En mémoire d’Antoinette Duclaire, assassinée hier
À un moment où les assassinats spectaculaires se multiplient, le peuple aux abois, un calendrier électoral vient d’être rendu public avant la publication du décret réglementant ces élections. Dans le même temps, le référendum prévu le 27 juin dernier est reporté. Le cas de se demander sous l’égide de quelle Constitution les élections annoncées seront donc organisées.
Un fait étrange dans l’histoire politique haïtienne. Même le PHTK, le parti au pouvoir, s’étonne devant cette décision pour le moins insolite. On organise des élections et ensuite un référendum pour changer la Constitution sous l’égide de laquelle ces consultations populaires seront organisées, cela défie tout simplement le bon sens. L’équipe de surdoués du Palais National ne cesse de nous surprendre en posant des actes pour le moins étranges. Derrière ce jeu malsain doit cacher quelque chose de plus grave.
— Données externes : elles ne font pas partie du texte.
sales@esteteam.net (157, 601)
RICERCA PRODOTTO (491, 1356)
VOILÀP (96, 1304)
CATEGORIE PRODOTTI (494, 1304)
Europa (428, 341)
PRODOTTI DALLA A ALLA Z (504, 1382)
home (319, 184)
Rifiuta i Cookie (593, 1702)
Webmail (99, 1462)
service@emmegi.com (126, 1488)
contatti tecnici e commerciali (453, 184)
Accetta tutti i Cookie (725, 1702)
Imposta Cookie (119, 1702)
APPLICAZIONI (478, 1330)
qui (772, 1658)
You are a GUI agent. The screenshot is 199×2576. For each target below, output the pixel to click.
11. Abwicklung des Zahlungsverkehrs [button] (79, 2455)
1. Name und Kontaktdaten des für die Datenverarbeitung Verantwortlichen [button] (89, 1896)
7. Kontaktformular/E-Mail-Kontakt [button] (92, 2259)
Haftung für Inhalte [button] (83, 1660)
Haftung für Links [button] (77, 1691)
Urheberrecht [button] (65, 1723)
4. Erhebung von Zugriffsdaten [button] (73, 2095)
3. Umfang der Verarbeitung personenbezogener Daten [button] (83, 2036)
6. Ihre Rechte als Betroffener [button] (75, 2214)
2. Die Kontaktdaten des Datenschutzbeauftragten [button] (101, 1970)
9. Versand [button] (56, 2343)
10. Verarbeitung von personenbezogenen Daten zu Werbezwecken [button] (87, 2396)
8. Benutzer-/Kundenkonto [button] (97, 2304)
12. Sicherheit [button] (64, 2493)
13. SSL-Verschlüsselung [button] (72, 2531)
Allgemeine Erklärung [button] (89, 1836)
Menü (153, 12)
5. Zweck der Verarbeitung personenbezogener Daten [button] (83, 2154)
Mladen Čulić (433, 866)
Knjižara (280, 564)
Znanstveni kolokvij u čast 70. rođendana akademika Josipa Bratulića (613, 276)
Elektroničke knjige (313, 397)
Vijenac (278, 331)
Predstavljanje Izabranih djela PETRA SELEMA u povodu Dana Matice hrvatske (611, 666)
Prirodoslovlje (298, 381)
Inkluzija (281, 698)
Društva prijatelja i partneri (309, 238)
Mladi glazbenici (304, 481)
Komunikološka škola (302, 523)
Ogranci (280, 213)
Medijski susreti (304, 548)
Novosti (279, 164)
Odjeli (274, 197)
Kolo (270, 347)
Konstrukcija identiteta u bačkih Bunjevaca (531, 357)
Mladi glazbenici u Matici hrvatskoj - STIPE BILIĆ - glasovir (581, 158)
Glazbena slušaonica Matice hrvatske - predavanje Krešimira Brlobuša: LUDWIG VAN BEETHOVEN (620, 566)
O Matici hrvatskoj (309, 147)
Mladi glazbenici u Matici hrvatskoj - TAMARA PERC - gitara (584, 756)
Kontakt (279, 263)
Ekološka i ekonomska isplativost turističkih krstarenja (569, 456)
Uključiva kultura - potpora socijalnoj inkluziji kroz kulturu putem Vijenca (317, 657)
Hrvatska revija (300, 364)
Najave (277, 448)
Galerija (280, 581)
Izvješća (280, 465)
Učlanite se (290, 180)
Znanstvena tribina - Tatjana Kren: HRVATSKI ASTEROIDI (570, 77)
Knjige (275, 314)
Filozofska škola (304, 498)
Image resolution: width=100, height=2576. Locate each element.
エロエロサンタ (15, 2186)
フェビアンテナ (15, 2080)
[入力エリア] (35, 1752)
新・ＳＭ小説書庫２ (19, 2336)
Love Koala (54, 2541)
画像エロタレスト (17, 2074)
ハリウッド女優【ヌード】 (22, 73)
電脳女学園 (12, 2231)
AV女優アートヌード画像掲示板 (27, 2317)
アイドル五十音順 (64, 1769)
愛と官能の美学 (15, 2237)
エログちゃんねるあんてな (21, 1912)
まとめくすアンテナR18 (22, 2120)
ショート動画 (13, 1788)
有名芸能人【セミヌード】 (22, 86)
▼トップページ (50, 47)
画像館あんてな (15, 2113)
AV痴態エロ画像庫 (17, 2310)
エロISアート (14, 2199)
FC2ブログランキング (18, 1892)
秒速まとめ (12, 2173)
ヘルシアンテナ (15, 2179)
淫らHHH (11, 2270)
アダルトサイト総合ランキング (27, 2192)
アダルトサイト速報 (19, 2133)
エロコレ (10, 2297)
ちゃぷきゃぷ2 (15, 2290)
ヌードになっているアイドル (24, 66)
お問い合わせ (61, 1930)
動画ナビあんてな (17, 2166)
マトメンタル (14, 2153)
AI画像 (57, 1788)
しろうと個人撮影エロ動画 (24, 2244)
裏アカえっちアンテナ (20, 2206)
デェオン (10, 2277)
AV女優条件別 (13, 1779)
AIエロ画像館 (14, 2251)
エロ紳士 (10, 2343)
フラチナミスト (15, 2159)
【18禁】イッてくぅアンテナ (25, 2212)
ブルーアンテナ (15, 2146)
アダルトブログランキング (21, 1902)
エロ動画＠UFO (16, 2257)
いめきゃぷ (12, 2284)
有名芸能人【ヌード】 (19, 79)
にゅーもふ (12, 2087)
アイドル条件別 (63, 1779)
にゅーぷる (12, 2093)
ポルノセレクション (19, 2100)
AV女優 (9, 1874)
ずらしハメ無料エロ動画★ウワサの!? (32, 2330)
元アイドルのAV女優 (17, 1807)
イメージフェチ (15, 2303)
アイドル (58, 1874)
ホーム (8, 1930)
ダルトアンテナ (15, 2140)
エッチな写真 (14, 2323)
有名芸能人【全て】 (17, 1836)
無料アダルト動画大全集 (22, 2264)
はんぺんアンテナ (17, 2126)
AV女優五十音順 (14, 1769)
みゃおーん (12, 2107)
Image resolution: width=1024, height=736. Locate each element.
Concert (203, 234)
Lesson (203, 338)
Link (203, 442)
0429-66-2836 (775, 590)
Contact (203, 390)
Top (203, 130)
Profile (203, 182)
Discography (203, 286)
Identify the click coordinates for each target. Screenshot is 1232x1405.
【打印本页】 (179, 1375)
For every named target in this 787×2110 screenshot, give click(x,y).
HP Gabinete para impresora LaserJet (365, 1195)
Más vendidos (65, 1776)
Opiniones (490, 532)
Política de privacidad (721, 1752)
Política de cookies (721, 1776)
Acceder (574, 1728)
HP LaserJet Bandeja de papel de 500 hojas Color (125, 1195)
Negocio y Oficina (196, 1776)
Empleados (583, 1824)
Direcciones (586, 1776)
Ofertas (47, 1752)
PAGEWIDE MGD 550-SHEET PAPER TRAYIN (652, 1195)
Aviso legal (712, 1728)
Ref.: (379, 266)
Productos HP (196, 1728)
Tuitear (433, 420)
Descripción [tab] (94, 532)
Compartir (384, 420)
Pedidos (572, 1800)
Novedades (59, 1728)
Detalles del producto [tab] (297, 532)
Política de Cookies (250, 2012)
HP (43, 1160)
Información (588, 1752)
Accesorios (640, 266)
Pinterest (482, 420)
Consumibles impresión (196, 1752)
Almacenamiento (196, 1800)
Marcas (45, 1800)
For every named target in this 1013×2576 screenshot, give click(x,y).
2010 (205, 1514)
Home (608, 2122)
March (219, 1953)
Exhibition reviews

Ou est-ce une stratégie pour justifier les quarante millions de dollars gaspillés dans un référendum illégal qui n’a pas pu avoir lieu à cause de la résistance du peuple ?
Pour organiser des élections, il faut un décret électoral, c’est une étape incontournable. Le pouvoir exécutif qui, depuis le 13 janvier 2020, cumule les fonctions législatives, devrait le savoir s’il veut avancer dans la direction qu’il s’est tracée.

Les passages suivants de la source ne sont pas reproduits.